DATA UNDER STUDY:
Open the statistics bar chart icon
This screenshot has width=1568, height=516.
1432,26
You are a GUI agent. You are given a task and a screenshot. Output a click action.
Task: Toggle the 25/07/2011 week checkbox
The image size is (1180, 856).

YOUR OBJECTIVE: Every line above is to be transcribed exactly, with nothing missed.

OUTPUT OF THE TASK:
Open the statistics bar chart icon
This screenshot has width=1568, height=516.
1432,26
You are a GUI agent. You are given a task and a screenshot. Output a click action.
Task: Toggle the 25/07/2011 week checkbox
The image size is (1180, 856).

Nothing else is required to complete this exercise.